Слишком просто было бы возлагать всю вину на нашу и без того перетерпевшую литературу, но не сказать об этом тоже нельзя. Нельзя смывать сих строк печальных. Нельзя забыть о том, что со времен «Тихого Дона» — этого великого волнующего призыва милости к падшим — голос милосердия звучал все реже. В нашей послевоенной литературе нельзя найти строк сочувствия к народам, которых выселяли с родных мест, — чеченам, калмыкам, крымским татарам, к миллионам, которые безвинно перетерпели за фашистскую оккупацию, да еще миллионам, которые перетерпели за плен, ко всем честным людям, страдающим за свои убеждения. Литература лишена была права даже на сострадание. Можно, конечно, прикрыться щитом истории, можно считать, что раз нельзя было, то и не писали, но сегодня вдруг оказалось, что и в столах не было ничего, что нечего предъявить в свое оправдание, пример Булгакова, Ахматовой, Платонова — двух-трех писателей лишь показывает, что можно было не убояться. Что милость к падшим требует пушкинского мужества и веры. Когда мотив этот стал возвращаться в литературу последних лет, как услышан он был всеми! Вспомните «Сашку» Вячеслава Кондратьева, вспомните стихи Вознесенского, Евтушенко, Окуджавы, «Знак беды» Быкова, а ныне и у других стала подниматься эта долгожданная тема, которая так нужна для очеловечения нашего бытия. К ней надо призывать и призывать, чтобы растревожить совесть, чтобы лечить глухоту души, чтобы человек перестал пожирать отпущенную ему жизнь, ничего не отдавая взамен и ничем не жертвуя.

ПУШКИН — точка схождения любви самых разных поэтов и писателей, а можно сказать — точка пересечения. И до Пушкина, и после все влечения расходятся. Одни к Лермонтову, другие к Фету, третьи к Некрасову. На Пушкине же сошлась вся русская литература, вся русская культура. Не могу до конца понять, почему именно творчество Пушкина вызывало и вызывает такой исследовательский азарт. Может быть, все же потому, что Пушкин — это постоянно действующая тайна, она то дается в руки, то ускользает. А может, потому, что он не перестает быть очень современным.
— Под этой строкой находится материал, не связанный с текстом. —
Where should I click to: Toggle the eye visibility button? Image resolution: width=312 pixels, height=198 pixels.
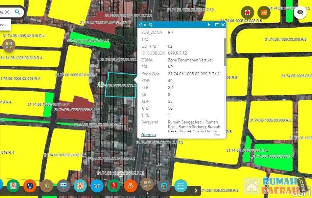[x=300, y=13]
Каждый народ фокусирует свои чувства на одном избранном им гении. У англичан это Шекспир, у немцев это Гёте, у итальянцев Данте, у испанцев Сервантес. Как происходит такой выбор, трудно сказать. Почему среди прочих звезд русской словесности был избран Пушкин? И бессменно остается средоточием народной любви все растущей. Любовь эта не подвержена моде. Пушкин соединил западников и почвенников, горожан и деревенщиков. Это большое счастье для нашего народа, что появился Пушкин. Он украсил жизнь многих поколений, придал ей духовность, совестливость и, наконец, наградил красотой и наслаждением. Он скрепил цельность национального самосознания.
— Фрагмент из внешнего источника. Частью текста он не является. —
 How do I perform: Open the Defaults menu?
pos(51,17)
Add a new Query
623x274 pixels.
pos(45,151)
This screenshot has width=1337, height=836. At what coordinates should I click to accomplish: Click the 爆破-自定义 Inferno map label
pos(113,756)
При этом Пушкин писал об испанцах, итальянцах, австрийцах, его герои — поляки, литовцы, цыгане, разноязычный яркий мир страдает и любит в его произведениях, где способность постигать и принимать другие народы не знает равных. Это, может, единственное явление в мировой литературе. Жаль, конечно, что поэзия Пушкина так трудно осваивается языками мира. Жаль, что поэзия его не перешла еще в культуру других народов так, как это произошло с Достоевским, Толстым, Чеховым, Сервантесом, Бернсом. Рано или поздно это произойдет. Без Пушкина мировая культура не полна. И по мере того, как это будет свершаться, народам явится не только русская душа Достоевского и Чехова, но и удивительная цельность души, человеческая гармония.
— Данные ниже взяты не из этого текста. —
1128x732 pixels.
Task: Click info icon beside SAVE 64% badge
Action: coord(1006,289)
Духовность читающего человека начинается в школе с Пушкина и кончается тоже Пушкиным, ибо приходит пора, когда из всех друзей он оказывается самым верным, самым нужным, хлебом насущным, который никогда не приедается.

В служении отечеству

Написать статью о Дмитрии Сергеевиче Лихачеве оказалось трудно. Обычное перечисление сделанного, заслуг, добрых дел, рассказ о человеческом обаянии — все это не открывает особенностей Лихачева, секрета того отдельного места, какое он занимает в нашей культуре и, более того, в нашей духовной жизни. Академик, всемирно известный ученый, он тем не менее и в этом верхнем ряду видится особняком. Мне кажется, что понять и оценить научные достижения Лихачева могут прежде всего специалисты. Для широкой общественности, может быть, важнее другое — понять, в чем значение Лихачева, чем он стал так интересен и дорог многомиллионной аудитории.